Aim of the exercise ::
Starting at the line that contains "Open the info" and continuing through the last line, give those lines again with "magnifier" swapped for "magnifying glass" and everything else left as it is.

START Task material

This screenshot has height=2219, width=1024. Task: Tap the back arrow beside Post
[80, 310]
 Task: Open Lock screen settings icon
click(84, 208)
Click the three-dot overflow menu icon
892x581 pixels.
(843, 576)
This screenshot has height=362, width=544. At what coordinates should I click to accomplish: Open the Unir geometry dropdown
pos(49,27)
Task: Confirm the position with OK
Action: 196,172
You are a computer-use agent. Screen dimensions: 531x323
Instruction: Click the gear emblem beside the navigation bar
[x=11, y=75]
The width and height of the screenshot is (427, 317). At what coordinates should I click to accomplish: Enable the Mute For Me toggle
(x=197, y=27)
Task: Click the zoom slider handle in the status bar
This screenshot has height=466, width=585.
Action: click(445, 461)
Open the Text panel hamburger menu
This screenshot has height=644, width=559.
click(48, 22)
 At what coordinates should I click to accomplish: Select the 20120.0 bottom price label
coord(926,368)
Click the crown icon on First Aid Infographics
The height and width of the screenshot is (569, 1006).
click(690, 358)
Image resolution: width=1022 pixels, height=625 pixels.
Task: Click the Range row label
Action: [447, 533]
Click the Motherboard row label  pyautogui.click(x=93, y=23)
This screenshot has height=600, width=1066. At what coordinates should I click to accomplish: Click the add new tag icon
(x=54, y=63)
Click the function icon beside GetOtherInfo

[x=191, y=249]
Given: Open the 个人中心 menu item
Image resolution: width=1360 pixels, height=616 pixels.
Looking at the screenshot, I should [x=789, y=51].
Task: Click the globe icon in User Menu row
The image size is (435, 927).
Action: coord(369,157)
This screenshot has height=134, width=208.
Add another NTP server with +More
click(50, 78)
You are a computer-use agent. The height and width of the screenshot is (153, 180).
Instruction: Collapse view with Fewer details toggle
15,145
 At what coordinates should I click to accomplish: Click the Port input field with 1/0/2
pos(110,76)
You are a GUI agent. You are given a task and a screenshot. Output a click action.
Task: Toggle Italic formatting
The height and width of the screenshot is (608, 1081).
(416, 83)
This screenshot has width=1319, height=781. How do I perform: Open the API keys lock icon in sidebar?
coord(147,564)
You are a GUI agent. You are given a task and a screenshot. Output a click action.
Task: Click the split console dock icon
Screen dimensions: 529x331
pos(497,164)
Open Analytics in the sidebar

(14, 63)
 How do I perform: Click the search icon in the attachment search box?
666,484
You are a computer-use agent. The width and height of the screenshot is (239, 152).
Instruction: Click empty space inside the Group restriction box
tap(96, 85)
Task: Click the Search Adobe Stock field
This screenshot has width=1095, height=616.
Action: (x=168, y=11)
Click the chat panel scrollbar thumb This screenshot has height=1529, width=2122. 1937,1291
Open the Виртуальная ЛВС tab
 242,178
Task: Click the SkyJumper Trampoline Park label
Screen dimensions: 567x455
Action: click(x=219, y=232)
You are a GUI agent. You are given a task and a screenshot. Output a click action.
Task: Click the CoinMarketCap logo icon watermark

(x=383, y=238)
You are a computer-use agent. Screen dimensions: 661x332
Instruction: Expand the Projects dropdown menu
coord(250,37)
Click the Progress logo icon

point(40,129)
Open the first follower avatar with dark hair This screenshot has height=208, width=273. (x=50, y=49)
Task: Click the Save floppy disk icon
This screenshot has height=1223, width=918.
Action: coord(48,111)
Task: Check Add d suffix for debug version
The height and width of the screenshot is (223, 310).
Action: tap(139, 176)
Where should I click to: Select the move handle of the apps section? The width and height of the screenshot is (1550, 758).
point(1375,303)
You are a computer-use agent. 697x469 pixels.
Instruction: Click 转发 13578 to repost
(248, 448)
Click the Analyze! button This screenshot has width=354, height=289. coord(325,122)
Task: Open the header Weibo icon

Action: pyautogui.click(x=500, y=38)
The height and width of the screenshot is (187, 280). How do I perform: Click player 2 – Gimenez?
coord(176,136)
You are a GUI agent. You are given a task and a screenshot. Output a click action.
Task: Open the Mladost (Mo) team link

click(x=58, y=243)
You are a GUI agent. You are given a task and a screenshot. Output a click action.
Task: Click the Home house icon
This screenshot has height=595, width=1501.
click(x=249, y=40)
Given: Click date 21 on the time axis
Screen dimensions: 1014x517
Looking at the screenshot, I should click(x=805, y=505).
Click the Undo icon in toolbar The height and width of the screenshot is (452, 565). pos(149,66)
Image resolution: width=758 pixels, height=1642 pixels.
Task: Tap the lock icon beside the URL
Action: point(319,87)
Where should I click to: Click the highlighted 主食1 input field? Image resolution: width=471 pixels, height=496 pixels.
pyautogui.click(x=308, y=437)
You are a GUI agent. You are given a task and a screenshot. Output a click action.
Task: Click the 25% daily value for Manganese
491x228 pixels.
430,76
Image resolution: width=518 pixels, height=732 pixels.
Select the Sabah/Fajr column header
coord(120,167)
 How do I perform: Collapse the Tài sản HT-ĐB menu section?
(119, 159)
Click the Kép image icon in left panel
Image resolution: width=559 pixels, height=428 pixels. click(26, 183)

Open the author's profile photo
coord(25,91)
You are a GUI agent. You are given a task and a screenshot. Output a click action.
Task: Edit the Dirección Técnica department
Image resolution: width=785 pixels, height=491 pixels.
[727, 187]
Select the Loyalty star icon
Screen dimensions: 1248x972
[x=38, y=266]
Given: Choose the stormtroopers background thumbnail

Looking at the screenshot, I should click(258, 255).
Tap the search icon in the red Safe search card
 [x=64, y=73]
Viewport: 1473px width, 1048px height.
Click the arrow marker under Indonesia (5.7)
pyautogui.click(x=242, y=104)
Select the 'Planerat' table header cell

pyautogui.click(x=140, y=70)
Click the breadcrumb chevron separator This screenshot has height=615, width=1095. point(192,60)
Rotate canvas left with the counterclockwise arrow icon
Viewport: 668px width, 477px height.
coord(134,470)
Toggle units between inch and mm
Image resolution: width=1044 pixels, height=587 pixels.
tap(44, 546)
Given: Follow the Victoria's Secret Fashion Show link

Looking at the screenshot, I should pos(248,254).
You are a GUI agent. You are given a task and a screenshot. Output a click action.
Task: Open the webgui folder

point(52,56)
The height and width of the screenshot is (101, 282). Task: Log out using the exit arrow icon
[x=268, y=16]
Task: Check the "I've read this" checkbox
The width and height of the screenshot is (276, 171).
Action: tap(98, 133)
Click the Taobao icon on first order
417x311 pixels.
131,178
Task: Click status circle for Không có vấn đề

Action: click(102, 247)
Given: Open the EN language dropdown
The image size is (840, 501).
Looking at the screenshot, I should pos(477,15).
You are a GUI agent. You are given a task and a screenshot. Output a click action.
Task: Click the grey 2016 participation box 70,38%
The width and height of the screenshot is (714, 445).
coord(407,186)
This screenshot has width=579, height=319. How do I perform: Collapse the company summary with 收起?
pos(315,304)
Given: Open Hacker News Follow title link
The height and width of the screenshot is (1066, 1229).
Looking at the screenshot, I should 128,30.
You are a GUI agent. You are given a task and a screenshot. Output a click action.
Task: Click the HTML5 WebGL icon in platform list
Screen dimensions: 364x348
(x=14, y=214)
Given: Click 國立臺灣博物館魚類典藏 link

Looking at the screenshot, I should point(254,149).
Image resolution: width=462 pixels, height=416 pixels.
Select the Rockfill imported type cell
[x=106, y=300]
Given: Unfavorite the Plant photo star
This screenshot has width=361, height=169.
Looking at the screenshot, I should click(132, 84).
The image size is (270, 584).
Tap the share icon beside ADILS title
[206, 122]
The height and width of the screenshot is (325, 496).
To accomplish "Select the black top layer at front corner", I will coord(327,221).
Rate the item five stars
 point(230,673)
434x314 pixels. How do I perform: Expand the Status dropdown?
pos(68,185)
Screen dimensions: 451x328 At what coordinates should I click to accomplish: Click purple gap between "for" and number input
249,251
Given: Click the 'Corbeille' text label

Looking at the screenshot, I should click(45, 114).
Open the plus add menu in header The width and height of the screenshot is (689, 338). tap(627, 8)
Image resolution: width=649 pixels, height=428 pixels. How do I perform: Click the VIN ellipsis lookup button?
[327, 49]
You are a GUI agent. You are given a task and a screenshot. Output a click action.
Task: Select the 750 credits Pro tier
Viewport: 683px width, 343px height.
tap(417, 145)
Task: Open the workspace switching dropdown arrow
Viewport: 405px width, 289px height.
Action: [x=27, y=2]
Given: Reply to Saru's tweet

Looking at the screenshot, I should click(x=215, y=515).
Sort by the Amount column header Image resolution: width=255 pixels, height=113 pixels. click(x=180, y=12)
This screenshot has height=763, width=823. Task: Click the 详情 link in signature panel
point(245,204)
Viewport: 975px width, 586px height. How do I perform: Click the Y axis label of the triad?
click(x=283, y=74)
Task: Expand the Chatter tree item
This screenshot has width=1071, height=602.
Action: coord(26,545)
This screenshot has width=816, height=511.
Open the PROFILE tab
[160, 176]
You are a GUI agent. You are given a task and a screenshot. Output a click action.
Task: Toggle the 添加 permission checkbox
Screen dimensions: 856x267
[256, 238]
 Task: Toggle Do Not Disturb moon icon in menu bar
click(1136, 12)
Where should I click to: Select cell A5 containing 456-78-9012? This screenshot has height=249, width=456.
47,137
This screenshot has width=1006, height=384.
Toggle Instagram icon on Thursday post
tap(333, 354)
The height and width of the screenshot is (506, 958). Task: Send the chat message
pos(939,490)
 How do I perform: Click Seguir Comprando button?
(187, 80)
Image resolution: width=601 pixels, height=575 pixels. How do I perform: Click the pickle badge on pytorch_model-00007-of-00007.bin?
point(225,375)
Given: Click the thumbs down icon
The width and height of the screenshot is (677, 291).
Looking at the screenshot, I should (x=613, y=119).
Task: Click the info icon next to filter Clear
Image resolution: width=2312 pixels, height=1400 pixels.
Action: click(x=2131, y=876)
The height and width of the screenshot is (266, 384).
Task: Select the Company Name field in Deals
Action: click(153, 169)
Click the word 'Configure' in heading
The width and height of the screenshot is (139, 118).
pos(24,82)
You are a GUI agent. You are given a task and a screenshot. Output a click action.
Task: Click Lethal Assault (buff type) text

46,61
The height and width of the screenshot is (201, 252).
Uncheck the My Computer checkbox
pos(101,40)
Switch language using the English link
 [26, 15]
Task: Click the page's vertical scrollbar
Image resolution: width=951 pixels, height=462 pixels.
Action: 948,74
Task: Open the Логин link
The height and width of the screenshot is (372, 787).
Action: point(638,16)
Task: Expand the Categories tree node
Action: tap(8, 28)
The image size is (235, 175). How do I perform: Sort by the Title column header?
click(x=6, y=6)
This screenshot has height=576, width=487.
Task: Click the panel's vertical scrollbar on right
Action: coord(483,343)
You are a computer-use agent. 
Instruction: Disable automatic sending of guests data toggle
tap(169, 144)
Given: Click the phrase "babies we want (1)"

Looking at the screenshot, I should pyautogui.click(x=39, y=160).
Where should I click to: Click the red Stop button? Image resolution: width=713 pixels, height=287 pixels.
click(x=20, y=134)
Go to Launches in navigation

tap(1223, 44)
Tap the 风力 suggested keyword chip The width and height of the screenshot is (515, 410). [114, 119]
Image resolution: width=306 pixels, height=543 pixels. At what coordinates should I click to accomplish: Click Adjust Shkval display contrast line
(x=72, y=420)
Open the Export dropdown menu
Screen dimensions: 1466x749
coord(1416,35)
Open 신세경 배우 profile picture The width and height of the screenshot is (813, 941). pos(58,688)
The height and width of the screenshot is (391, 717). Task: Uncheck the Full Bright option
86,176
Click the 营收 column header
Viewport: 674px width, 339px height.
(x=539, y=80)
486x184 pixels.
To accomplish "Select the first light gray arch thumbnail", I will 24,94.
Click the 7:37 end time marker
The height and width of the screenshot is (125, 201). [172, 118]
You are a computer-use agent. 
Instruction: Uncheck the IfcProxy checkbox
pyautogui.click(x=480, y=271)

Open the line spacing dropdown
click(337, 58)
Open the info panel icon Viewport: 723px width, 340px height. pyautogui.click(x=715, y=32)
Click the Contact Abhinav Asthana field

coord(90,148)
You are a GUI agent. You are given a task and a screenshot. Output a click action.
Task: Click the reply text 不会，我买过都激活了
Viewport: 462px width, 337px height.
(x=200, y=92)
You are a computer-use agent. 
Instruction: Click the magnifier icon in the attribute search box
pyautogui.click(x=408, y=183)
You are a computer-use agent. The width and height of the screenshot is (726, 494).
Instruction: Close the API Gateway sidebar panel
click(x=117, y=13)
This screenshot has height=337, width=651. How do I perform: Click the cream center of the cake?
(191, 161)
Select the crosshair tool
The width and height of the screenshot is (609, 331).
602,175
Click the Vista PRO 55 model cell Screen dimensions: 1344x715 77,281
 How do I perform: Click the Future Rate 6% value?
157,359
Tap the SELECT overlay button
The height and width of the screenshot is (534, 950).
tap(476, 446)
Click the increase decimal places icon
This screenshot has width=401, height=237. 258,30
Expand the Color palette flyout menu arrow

END Task material

Response to the task ::
Open the info panel icon Viewport: 723px width, 340px height. pyautogui.click(x=715, y=32)
Click the Contact Abhinav Asthana field

coord(90,148)
You are a GUI agent. You are given a task and a screenshot. Output a click action.
Task: Click the reply text 不会，我买过都激活了
Viewport: 462px width, 337px height.
(x=200, y=92)
You are a computer-use agent. 
Instruction: Click the magnifying glass icon in the attribute search box
pyautogui.click(x=408, y=183)
You are a computer-use agent. The width and height of the screenshot is (726, 494).
Instruction: Close the API Gateway sidebar panel
click(x=117, y=13)
This screenshot has height=337, width=651. How do I perform: Click the cream center of the cake?
(191, 161)
Select the crosshair tool
The width and height of the screenshot is (609, 331).
602,175
Click the Vista PRO 55 model cell Screen dimensions: 1344x715 77,281
 How do I perform: Click the Future Rate 6% value?
157,359
Tap the SELECT overlay button
The height and width of the screenshot is (534, 950).
tap(476, 446)
Click the increase decimal places icon
This screenshot has width=401, height=237. 258,30
Expand the Color palette flyout menu arrow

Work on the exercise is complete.